A Generation of Volunteers

A big experience: riding a big camel
A big experience: riding a big camel
Hi everyone! My name is Linda and I have now been in Mongolia for two months. The main part of these two months has been spent with Batchimeg in Sainshand where I still have three weeks to go before I will be moving on to the next BOOKBRIDGE learning center.

A lot has happened this far; I have spent one night at the Mongolian countryside visiting relatives to Batchimeg. During less than 24 hours I got to see when the horses, the goats and sheep got vaccinated, I got to try more Mongolian food, learn more about the life on the Mongolian country side and try a Mongolian card game. It was a great experience, even if the card game didn’t go so well. I also got the luxury to sleep with the view of the Milky Way as my roof!

Linda in a ger
Linda in a ger
I’ve been learning a lot more about the Mongolian history by visiting one of Sainshands museum. Danzanravjaa was born in Sainshand in 1803. He became famous as a writer, composer, painter, physician as well as the Lama of the Gobi. Danzanravjaa established monasteries, libraries, museums, a theater and music school. He was definitely a man with many different talents and he is a big part of the Mongolian history. I’ve been visiting the big monastery and the very beautiful energy center outside Sainshand that was established by Danzanravjaa as well as the caves where Danzanravjaa would do his meditation.

Last week I went to the Wishing Mountain which is another historical place nearby Sainshand and I also had the opportunity to go camel riding in the Gobi Desert. With two of my students we took the car out to a herder family which has over 300 camels. When visiting all these historical places and when seeing the incredible landscape of Mongolia from a camel back I can only feel happy for how incredibly fortunate I am to have the opportunity to have all these experiences and to meet so many wonderful people on the way.

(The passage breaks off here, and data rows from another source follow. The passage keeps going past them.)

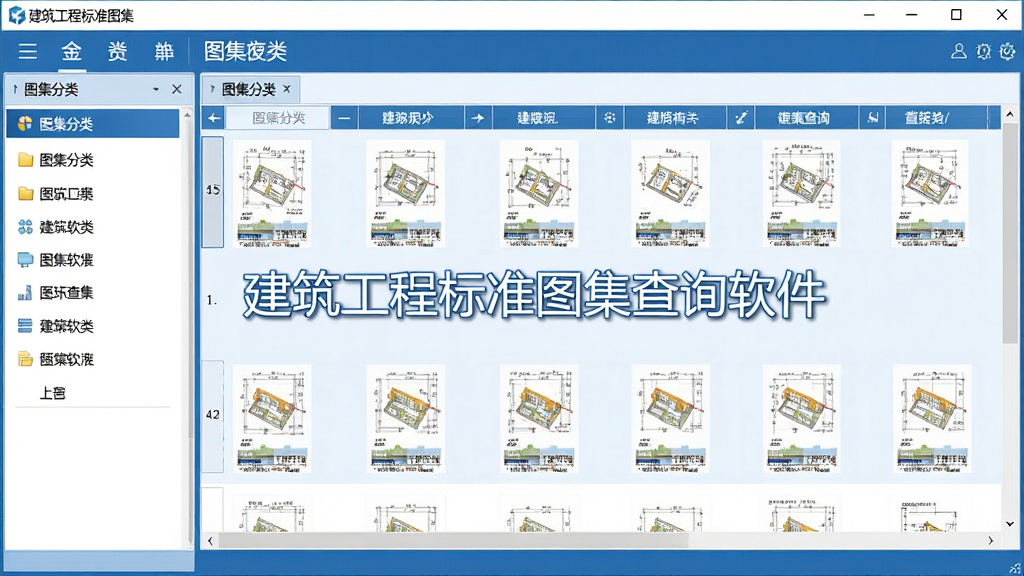Click the pencil edit icon in toolbar
1024x576 pixels.
tap(741, 118)
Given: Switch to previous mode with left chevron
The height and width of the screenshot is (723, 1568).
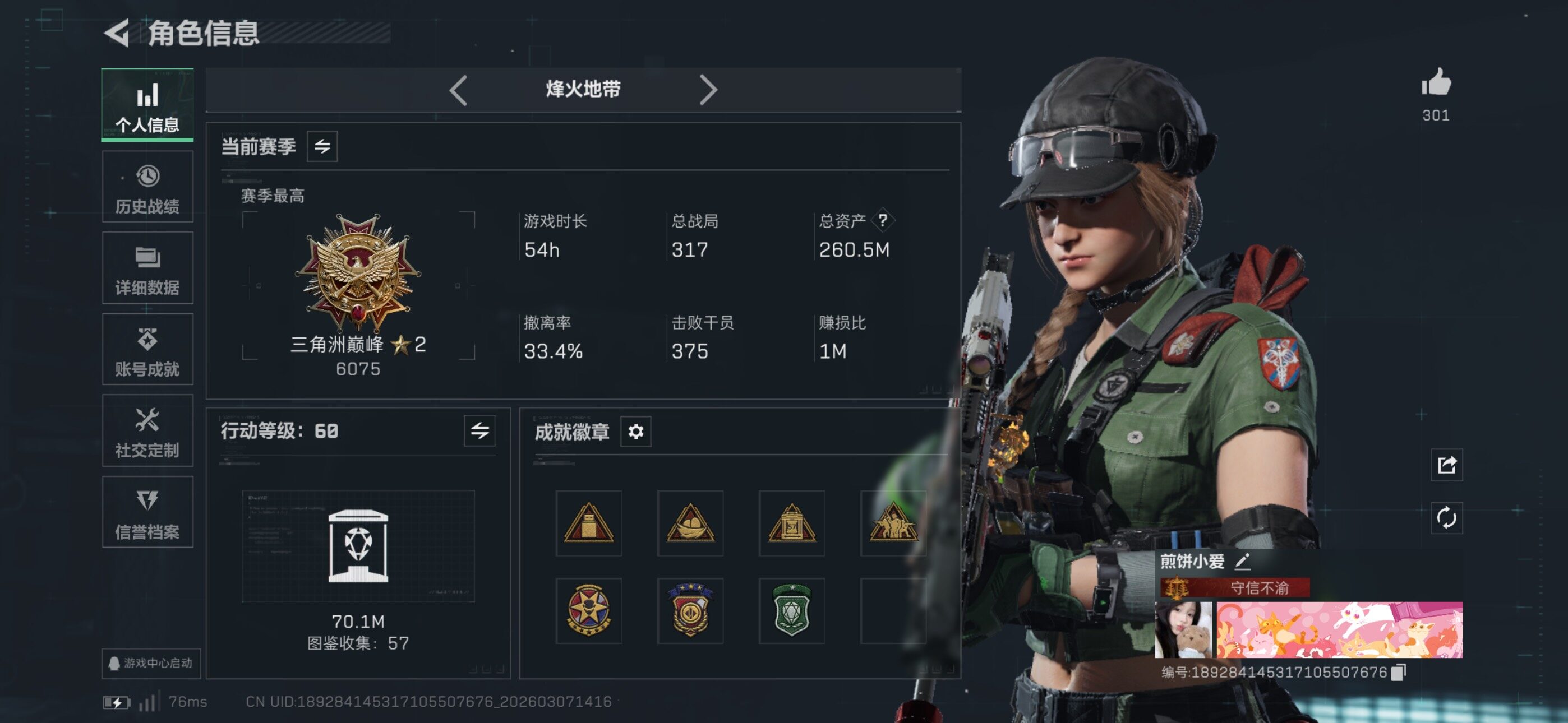Looking at the screenshot, I should click(458, 90).
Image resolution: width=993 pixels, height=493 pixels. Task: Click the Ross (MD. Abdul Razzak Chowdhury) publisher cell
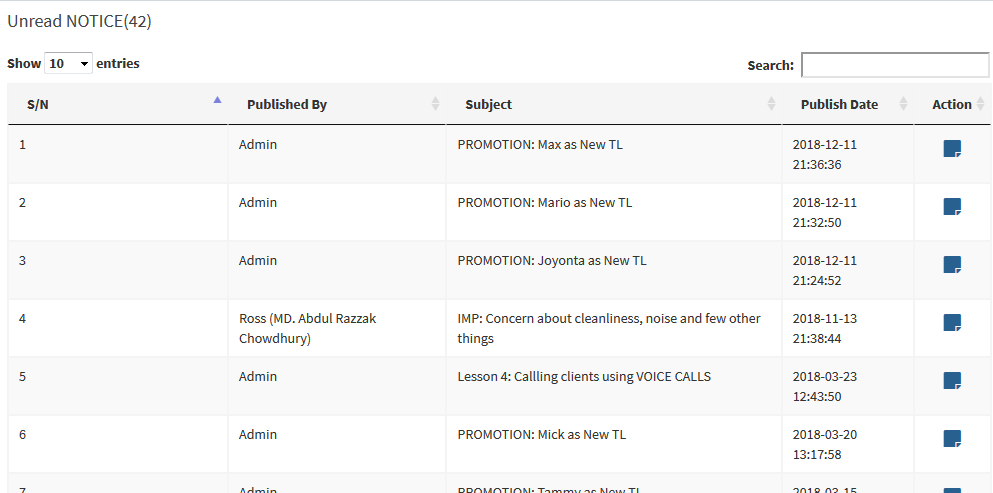coord(307,328)
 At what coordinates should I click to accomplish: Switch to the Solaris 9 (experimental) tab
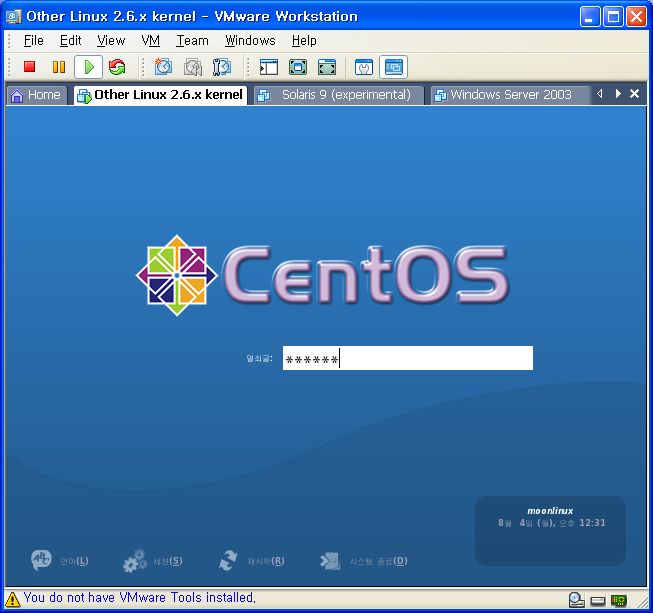(x=338, y=95)
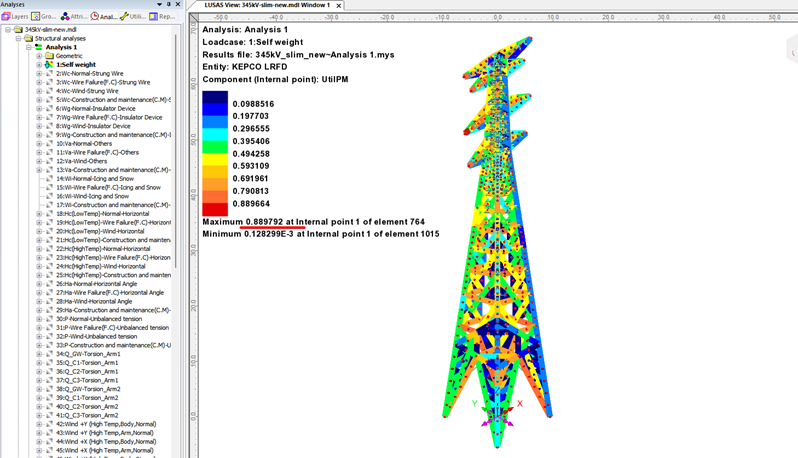Expand the 2:Wc-Normal-Strung Wire loadcase
This screenshot has height=458, width=798.
pos(39,74)
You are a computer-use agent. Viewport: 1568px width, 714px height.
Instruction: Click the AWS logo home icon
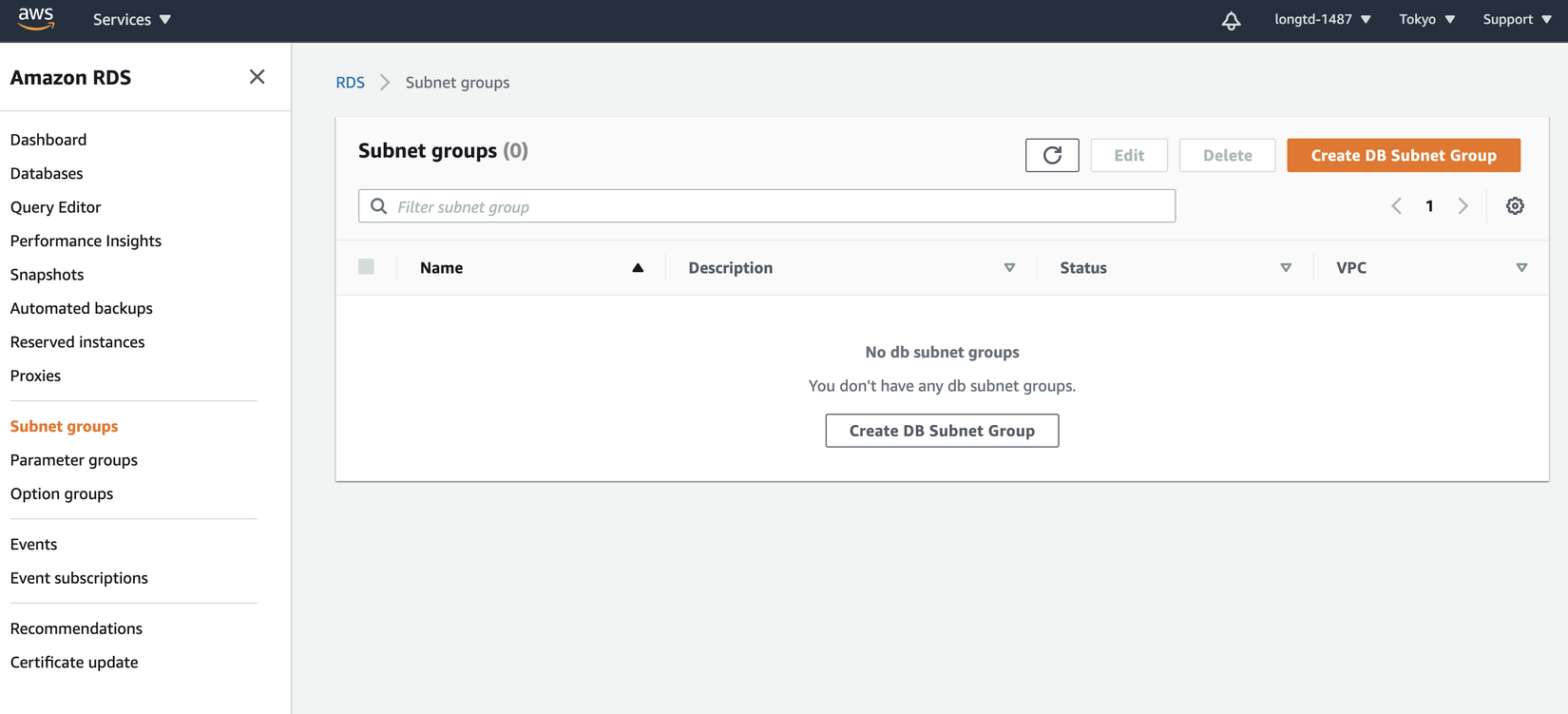click(x=36, y=18)
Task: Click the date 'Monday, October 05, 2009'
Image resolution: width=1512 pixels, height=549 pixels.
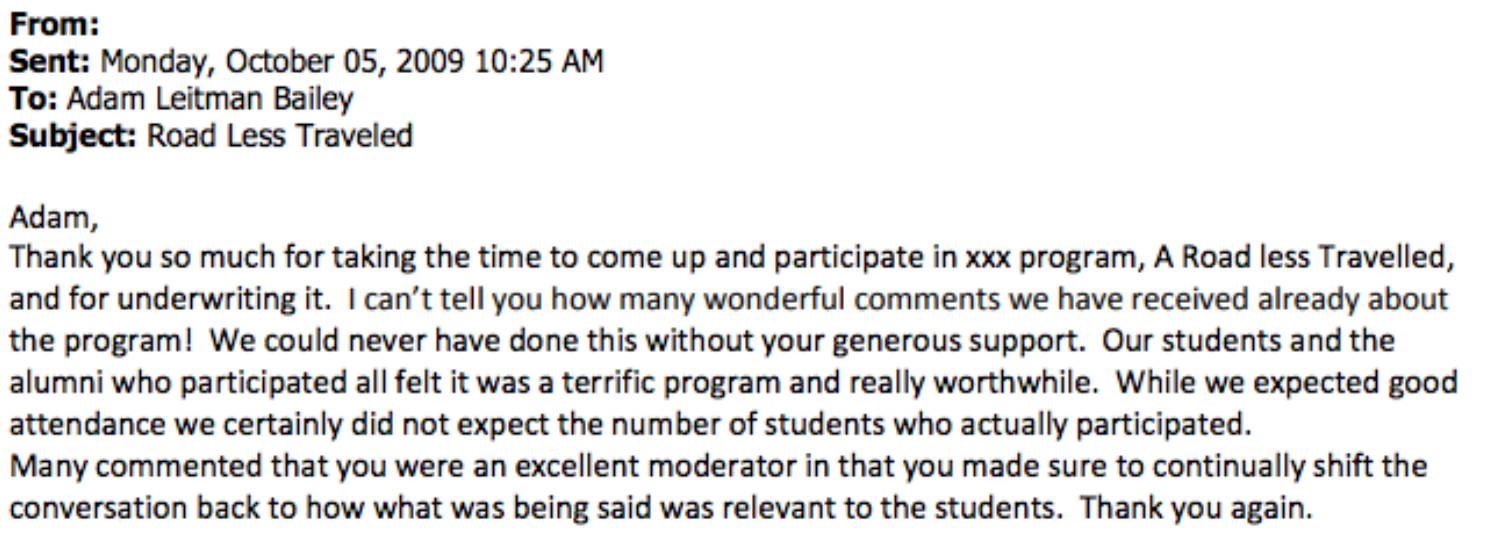Action: point(283,63)
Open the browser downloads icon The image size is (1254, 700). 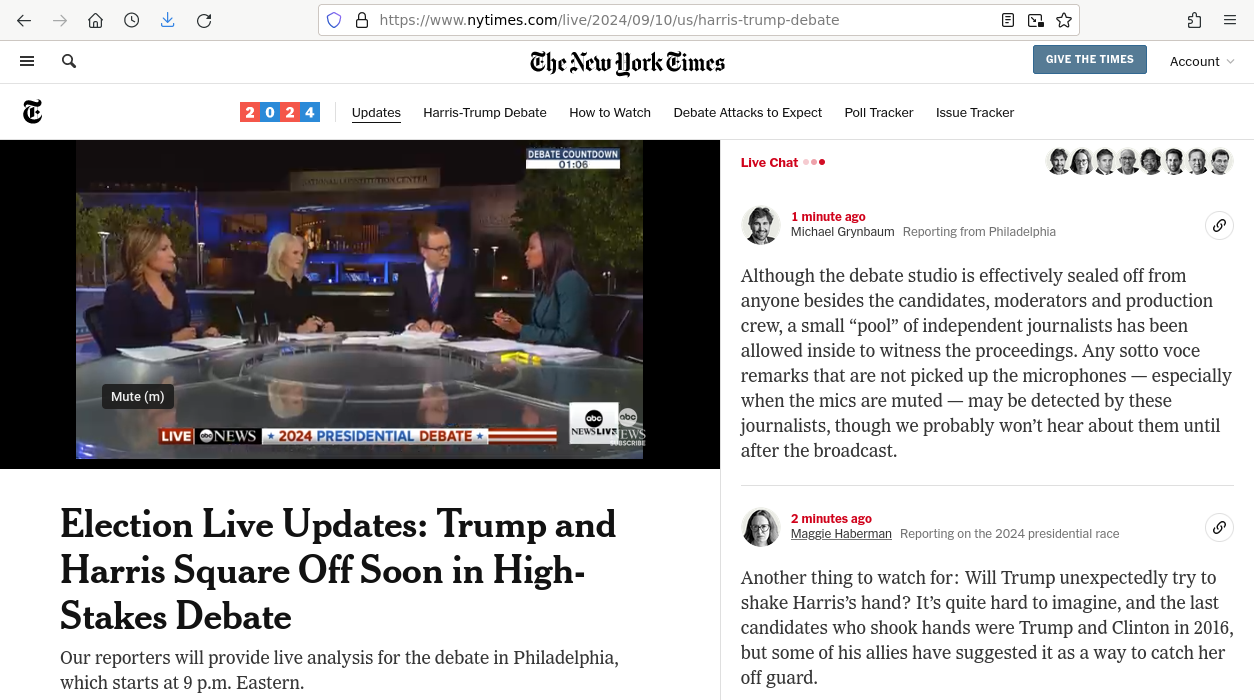[167, 20]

Amazing Mongolian night sky
Amazing Mongolian night sky
As an end, last weekend I spent a second night in a ger with the main part of the volunteers from Sainshand; myself from Sweden, American, Chinese, Korean and Japanese volunteers. All working as teachers in different subjects whom have travelled away from home to give something to someone else. I can only feel happy to be a part of a generation where people from so many parts of the words are coming together to create more opportunities for the young generation of Mongolia. And I feel even happier knowing that volunteering work is going on all over the world. Life is good!